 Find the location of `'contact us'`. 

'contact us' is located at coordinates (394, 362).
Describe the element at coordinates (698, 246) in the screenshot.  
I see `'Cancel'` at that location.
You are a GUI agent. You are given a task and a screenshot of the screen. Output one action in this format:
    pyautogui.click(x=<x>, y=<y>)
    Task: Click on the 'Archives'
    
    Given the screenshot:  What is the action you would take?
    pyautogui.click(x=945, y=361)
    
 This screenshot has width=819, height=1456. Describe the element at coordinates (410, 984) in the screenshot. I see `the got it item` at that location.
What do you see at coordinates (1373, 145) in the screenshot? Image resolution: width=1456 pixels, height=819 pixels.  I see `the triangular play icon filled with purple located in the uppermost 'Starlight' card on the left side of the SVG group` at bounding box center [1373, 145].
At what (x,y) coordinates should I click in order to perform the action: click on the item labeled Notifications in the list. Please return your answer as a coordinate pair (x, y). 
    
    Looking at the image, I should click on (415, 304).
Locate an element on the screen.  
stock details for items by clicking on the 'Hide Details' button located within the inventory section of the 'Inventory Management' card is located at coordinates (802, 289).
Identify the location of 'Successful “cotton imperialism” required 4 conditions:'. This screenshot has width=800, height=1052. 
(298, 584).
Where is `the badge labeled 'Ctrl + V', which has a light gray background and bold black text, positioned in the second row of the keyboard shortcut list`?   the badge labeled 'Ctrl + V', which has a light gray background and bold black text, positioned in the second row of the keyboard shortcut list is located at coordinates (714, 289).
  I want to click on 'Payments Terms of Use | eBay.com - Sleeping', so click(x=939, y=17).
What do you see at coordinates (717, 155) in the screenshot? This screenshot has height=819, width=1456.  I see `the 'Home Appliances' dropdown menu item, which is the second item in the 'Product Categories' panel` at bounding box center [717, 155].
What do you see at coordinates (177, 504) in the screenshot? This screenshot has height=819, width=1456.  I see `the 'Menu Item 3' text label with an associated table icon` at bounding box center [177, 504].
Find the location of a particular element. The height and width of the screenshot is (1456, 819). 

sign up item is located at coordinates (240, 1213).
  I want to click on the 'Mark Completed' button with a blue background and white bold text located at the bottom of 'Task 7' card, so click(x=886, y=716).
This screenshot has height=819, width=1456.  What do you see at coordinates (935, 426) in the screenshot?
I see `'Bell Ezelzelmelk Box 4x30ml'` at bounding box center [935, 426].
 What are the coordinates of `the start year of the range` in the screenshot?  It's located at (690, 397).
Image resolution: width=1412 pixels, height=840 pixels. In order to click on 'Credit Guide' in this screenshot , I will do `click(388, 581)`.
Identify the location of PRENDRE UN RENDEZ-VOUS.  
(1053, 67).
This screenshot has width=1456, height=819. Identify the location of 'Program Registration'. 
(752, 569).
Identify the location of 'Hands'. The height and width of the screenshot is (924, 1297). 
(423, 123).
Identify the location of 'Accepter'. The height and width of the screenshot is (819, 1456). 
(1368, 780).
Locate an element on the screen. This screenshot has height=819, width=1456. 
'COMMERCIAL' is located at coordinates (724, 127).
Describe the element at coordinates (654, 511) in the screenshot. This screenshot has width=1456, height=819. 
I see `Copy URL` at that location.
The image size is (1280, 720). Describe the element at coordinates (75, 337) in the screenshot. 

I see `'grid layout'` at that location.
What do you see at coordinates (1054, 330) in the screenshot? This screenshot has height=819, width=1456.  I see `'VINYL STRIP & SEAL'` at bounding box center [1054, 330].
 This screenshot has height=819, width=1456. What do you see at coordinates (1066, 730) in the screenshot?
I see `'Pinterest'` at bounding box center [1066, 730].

################

위의 행을 모두 다시 써 주세요. "Locate an element on the screen"는 전부 "Find an element on the screen"로 바꾸고 나머지는 그대로 두세요.

 Find the location of `'contact us'`. 

'contact us' is located at coordinates (394, 362).
Describe the element at coordinates (698, 246) in the screenshot.  
I see `'Cancel'` at that location.
You are a GUI agent. You are given a task and a screenshot of the screen. Output one action in this format:
    pyautogui.click(x=<x>, y=<y>)
    Task: Click on the 'Archives'
    
    Given the screenshot:  What is the action you would take?
    pyautogui.click(x=945, y=361)
    
 This screenshot has width=819, height=1456. Describe the element at coordinates (410, 984) in the screenshot. I see `the got it item` at that location.
What do you see at coordinates (1373, 145) in the screenshot? Image resolution: width=1456 pixels, height=819 pixels.  I see `the triangular play icon filled with purple located in the uppermost 'Starlight' card on the left side of the SVG group` at bounding box center [1373, 145].
At what (x,y) coordinates should I click in order to perform the action: click on the item labeled Notifications in the list. Please return your answer as a coordinate pair (x, y). 
    
    Looking at the image, I should click on (415, 304).
Find an element on the screen.  
stock details for items by clicking on the 'Hide Details' button located within the inventory section of the 'Inventory Management' card is located at coordinates (802, 289).
Identify the location of 'Successful “cotton imperialism” required 4 conditions:'. This screenshot has width=800, height=1052. 
(298, 584).
Where is `the badge labeled 'Ctrl + V', which has a light gray background and bold black text, positioned in the second row of the keyboard shortcut list`?   the badge labeled 'Ctrl + V', which has a light gray background and bold black text, positioned in the second row of the keyboard shortcut list is located at coordinates (714, 289).
  I want to click on 'Payments Terms of Use | eBay.com - Sleeping', so click(x=939, y=17).
What do you see at coordinates (717, 155) in the screenshot? This screenshot has height=819, width=1456.  I see `the 'Home Appliances' dropdown menu item, which is the second item in the 'Product Categories' panel` at bounding box center [717, 155].
What do you see at coordinates (177, 504) in the screenshot? This screenshot has height=819, width=1456.  I see `the 'Menu Item 3' text label with an associated table icon` at bounding box center [177, 504].
Find the location of a particular element. The height and width of the screenshot is (1456, 819). 

sign up item is located at coordinates (240, 1213).
  I want to click on the 'Mark Completed' button with a blue background and white bold text located at the bottom of 'Task 7' card, so click(x=886, y=716).
This screenshot has height=819, width=1456.  What do you see at coordinates (935, 426) in the screenshot?
I see `'Bell Ezelzelmelk Box 4x30ml'` at bounding box center [935, 426].
 What are the coordinates of `the start year of the range` in the screenshot?  It's located at (690, 397).
Image resolution: width=1412 pixels, height=840 pixels. In order to click on 'Credit Guide' in this screenshot , I will do `click(388, 581)`.
Identify the location of PRENDRE UN RENDEZ-VOUS.  
(1053, 67).
This screenshot has width=1456, height=819. Identify the location of 'Program Registration'. 
(752, 569).
Identify the location of 'Hands'. The height and width of the screenshot is (924, 1297). 
(423, 123).
Identify the location of 'Accepter'. The height and width of the screenshot is (819, 1456). 
(1368, 780).
Find an element on the screen. This screenshot has height=819, width=1456. 
'COMMERCIAL' is located at coordinates (724, 127).
Describe the element at coordinates (654, 511) in the screenshot. This screenshot has width=1456, height=819. 
I see `Copy URL` at that location.
The image size is (1280, 720). Describe the element at coordinates (75, 337) in the screenshot. 

I see `'grid layout'` at that location.
What do you see at coordinates (1054, 330) in the screenshot? This screenshot has height=819, width=1456.  I see `'VINYL STRIP & SEAL'` at bounding box center [1054, 330].
 This screenshot has height=819, width=1456. What do you see at coordinates (1066, 730) in the screenshot?
I see `'Pinterest'` at bounding box center [1066, 730].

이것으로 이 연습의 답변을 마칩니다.